Sobre o lendário heptacampeão mundial (então “apenas” com dois títulos), Watkins demonstrava estar impressionado com o seu talento, que assim como muitos, lembrava o de Ayrton Senna. “É um jovem muito lúcido, racional e inteligente”, disse em uma das passagens. ”Ele está sempre bem posicionado, num circuito ou numa reunião”.

“Michael Schumacher irrompeu a cena em Spa,1991. Desde então, a sua progressão tem sido tão espetacular quanto a de Senna em 1984. Já me referi, em outro local, ao seu acidente em Suzuka, no Japão, em 1991. Desde esse momento só uma vez tive oportunidade de buscá-lo em um acidente, quando bateu nos últimos minutos da última qualificação em Adelaide, 1994.”

Watkins iria mais uma vez em assistência à Schumacher no Grande Prêmio da Inglaterra de 1999, quando fraturou a perna na curva Stowe. Sobre o resgate em Adelaide, o neurocirurgião destaca o excelente preparo físico do alemão.

“O acidente deu-se na primeira chicane e, dessa forma, Frank Gardner conseguiu colocar-se lá muito rapidamente, pois era a umas poucas centenas de metros da saída dos boxes onde estávamos. Michael estava fora do carro, ileso e contente por ter carona de volta aos boxes. Ele é provavelmente o piloto de Fórmula 1 mais em forma nesse momento. Pelos seus comentários, quando se sentou na traseira do carro, ao lado do nosso anestesista Roger Capps, ficou bem claro que também era um dos mais frios de todos. Experimentando o ar-condicionado com uma fungada, disse: ‘Importam-se de desligar o ar? Pois faz mal ao meu nariz’. Frank, com uma piscadela de olho desligou-o, mas ficou impressionado e disse: ‘se ele está em condições de reagir ao ar condicionado depois de um acidente à 180 km/h, também está, com certeza, bem ligado!’”

Ayrton Senna

De todos os pilotos, Sid Watkins tinha um carinho especial por Ayrton Senna. O piloto e o médico costumavam pescar Salmão juntos na Escócia e neurocirurgião foi um dos poucos que sabia do drama emocional que Senna estava vivendo no fim de semana de sua morte.

“Quando resgatamos [Roland] Ratzenberger, Senna apareceu à porta do Centro Médico. Ele tinha estado no local do acidente com um carro oficial que tinha requisitado e questionado os fiscais sobre o acidente (sendo mais tarde repreendido por isso). Quando Charlie Moody chefe da equipe Simtek apareceu, tive que lhe dar a má noticia, de que Ratzenberger não tinha qualquer salvação médica. Então Ayrton desabou e chorou no meu ombro.”

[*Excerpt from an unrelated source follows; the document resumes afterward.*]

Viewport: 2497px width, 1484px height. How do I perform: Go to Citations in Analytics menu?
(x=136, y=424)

No dia seguinte, quando foi a vez de Senna sofrer o seu acidente na sétima volta da corrida, Watkins e seu motorista Mario Casoni, partiram para a Tamburello de seus postos, atrás da última chicane na reta de chegada.

Quando o Safety Car saiu da pista na volta seguinte e os F-1 puderam acelerar, Senna e Schumacher cruzaram à minha frente como raios. No momento seguinte as bandeiras vermelhas estavam de volta. Eu sabia que era Senna antes de chegar a Tamburello. Ele parecia sereno e estava de olhos fechados. Virei suas pálpebras e ficou claro que tinha uma maciça lesão cerebral. Quando o colocamos no chão, ele olhou e apesar de eu ser totalmente agnóstico, senti que havia partido naquele momento.”

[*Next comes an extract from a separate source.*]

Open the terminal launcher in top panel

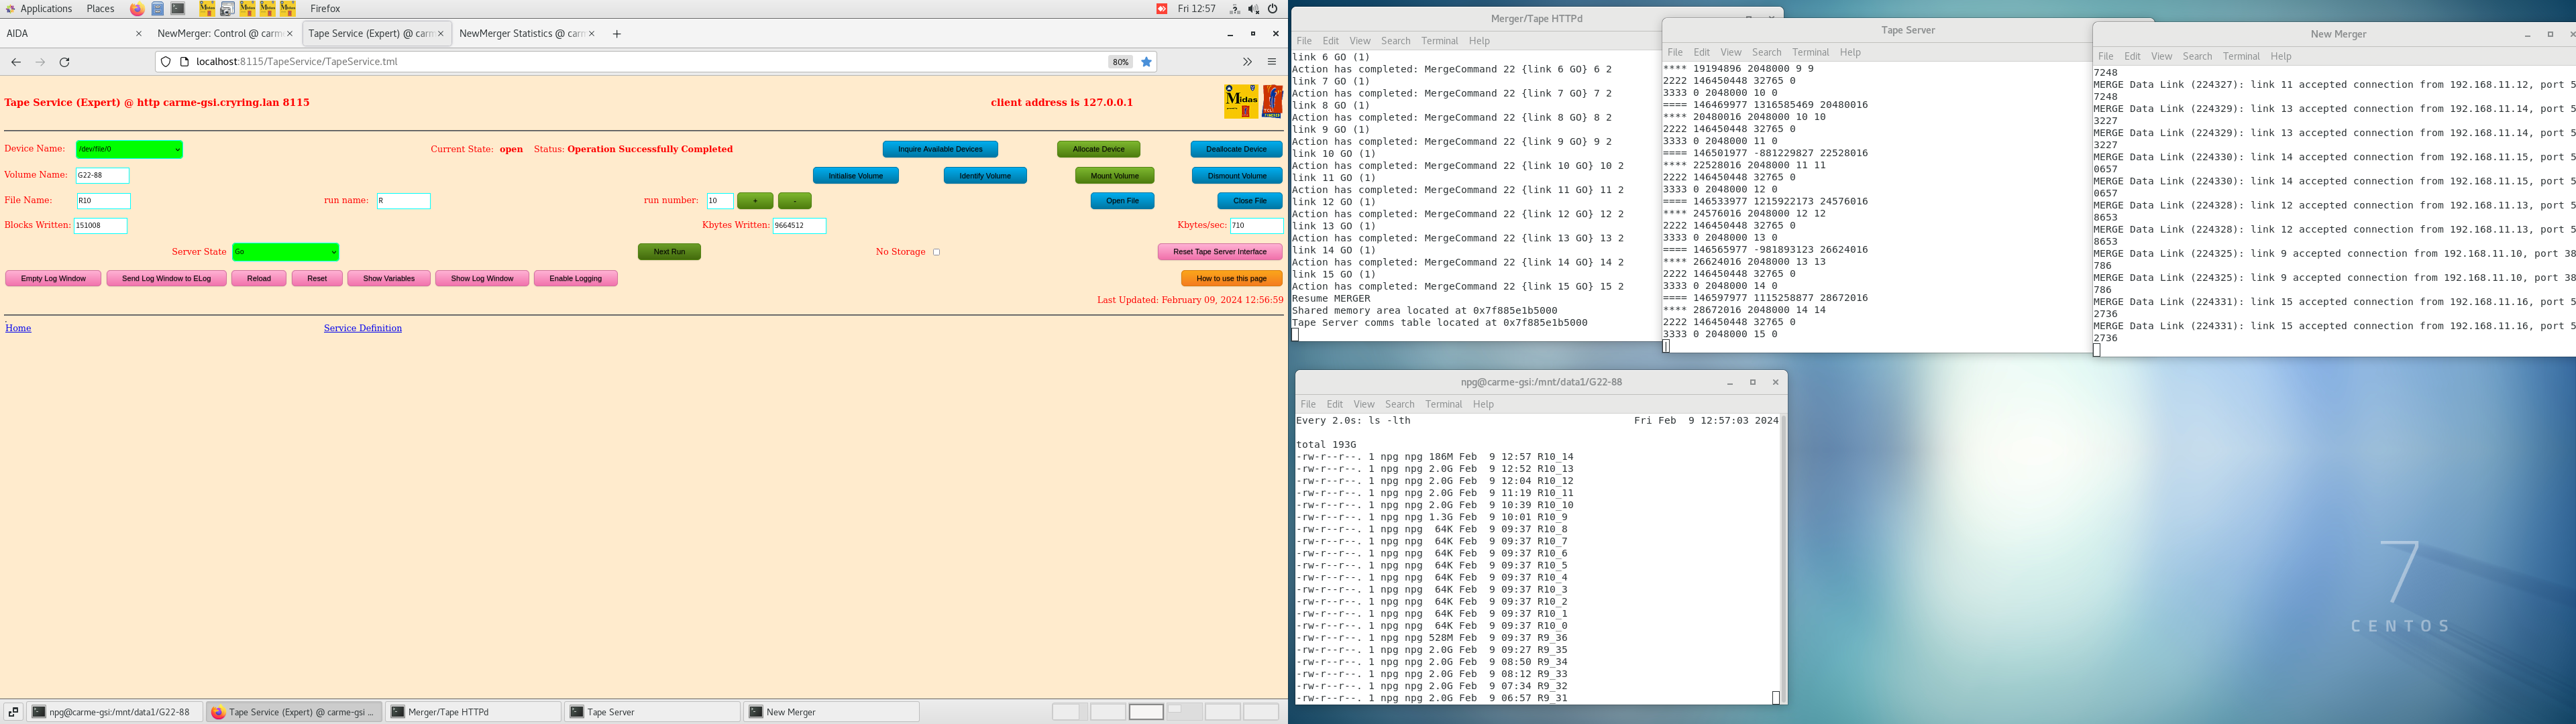[178, 9]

Sid Watkins foi o médico-chefe da Fórmula 1 até 2005. Nos últimos anos teve o seu carro pilotado por Alex Dias Ribeiro e Bernd Mayländer. Hoje a função é exercida pelo conterrâneo Ian Roberts, um dos responsáveis pelo desenvolvimento do Halo.

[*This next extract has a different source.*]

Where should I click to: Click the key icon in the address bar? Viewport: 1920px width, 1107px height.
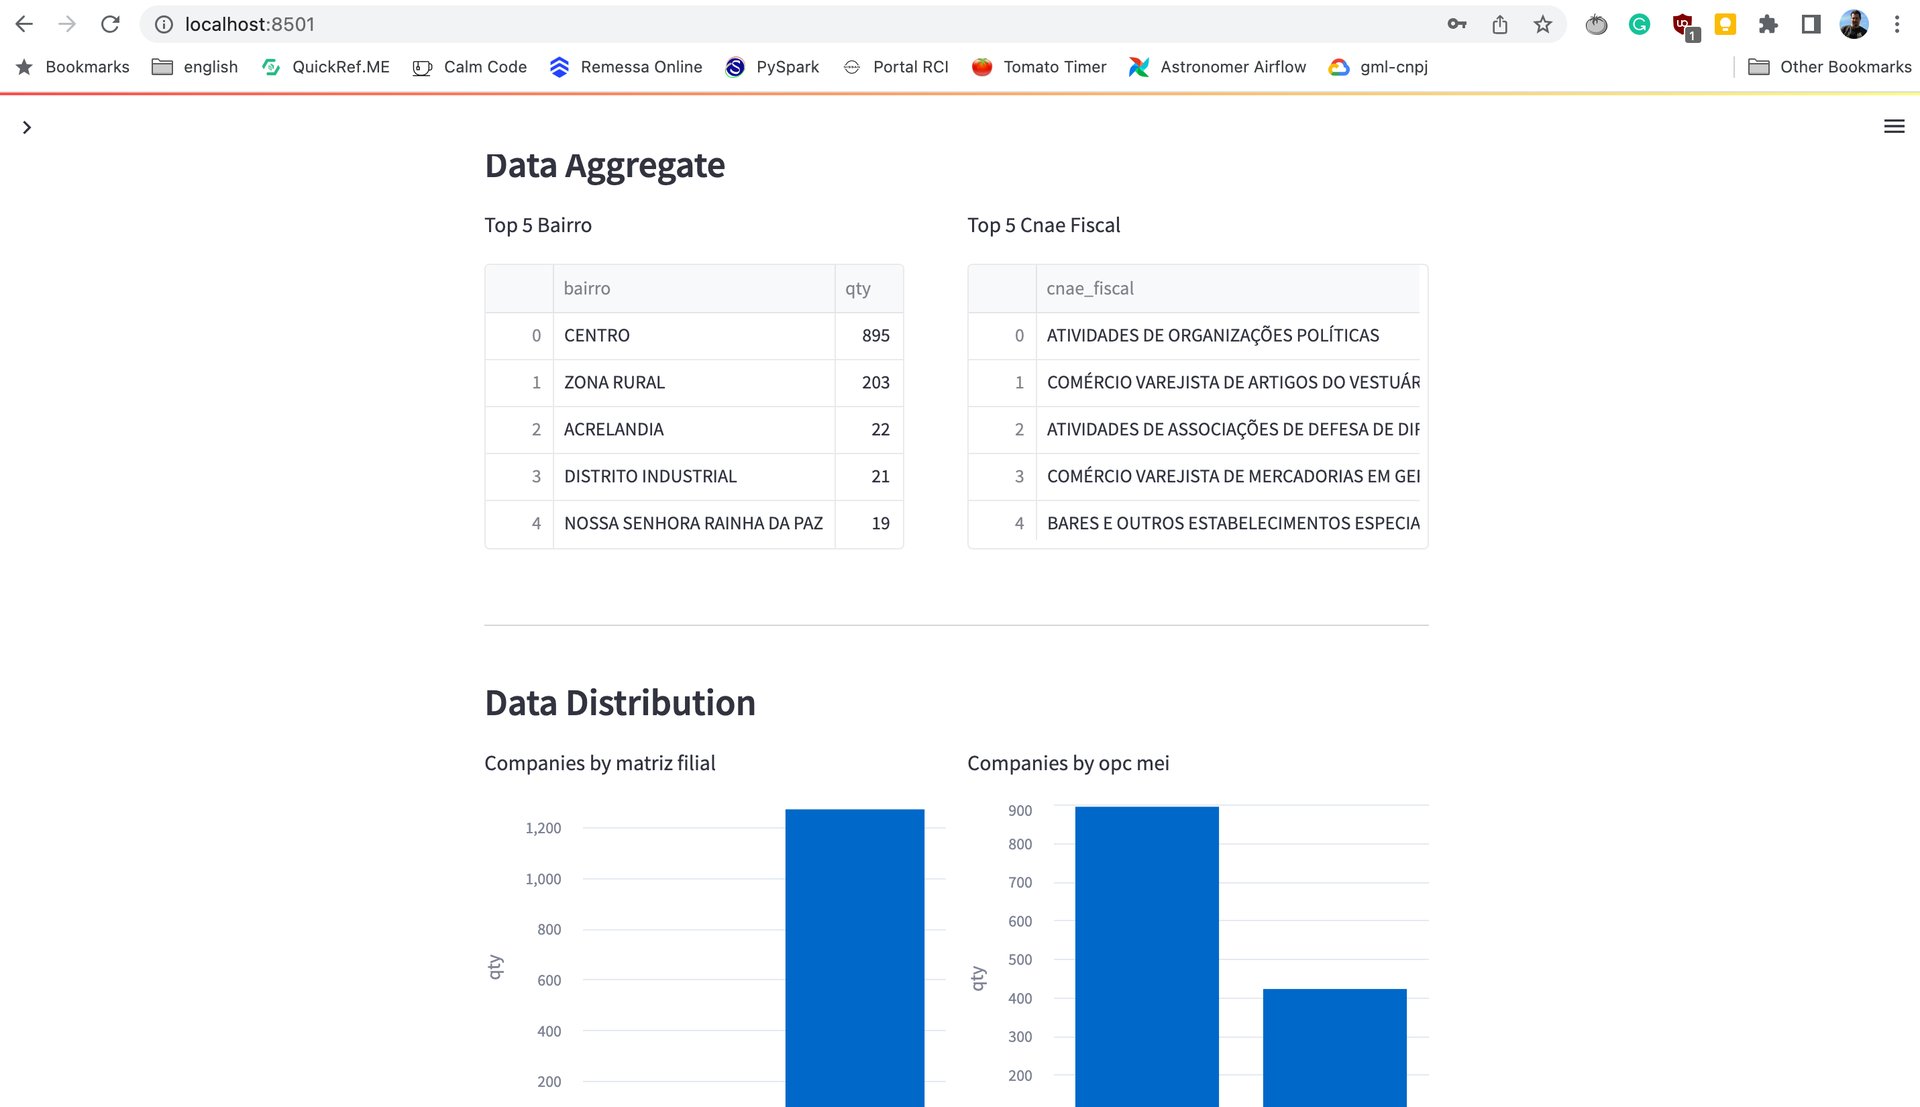1457,24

Fonte | “Viver Nos Limites – Glória e Tragédia na Fórmula 1”, Editora Edipromo, 1998.

Lucas Carioli
Lucas Carioli
Publicitário de formação, mas jornalista de coração. Sua primeira grande lembrança da F1 é o acidente de Gerhard Berger em Imola 1989.

4 Comments

  1. Mauro Santana disse:

    Bela lembrança, Lucas!

    Tenho este livro guardado com muito carinho em minha coleção.

    Abraço!

    Mauro Santana
    Curitiba PR

  2. Fernando Marques disse:

    Lucas,

    Sid Wathins certamente era a pessoa mais importante do Circo da Formula 1, fora das pistas, depois do Tio Bernie … competente como médico e amigo dos pilotos … deve ter de histórias para contar …

    Fernando Marques
    Niterói RJ

  3. João Carlos Benício Viana disse:

    Foi meu primeiro livro sobre corridas. Tenho guardado com muito carinho até hoje!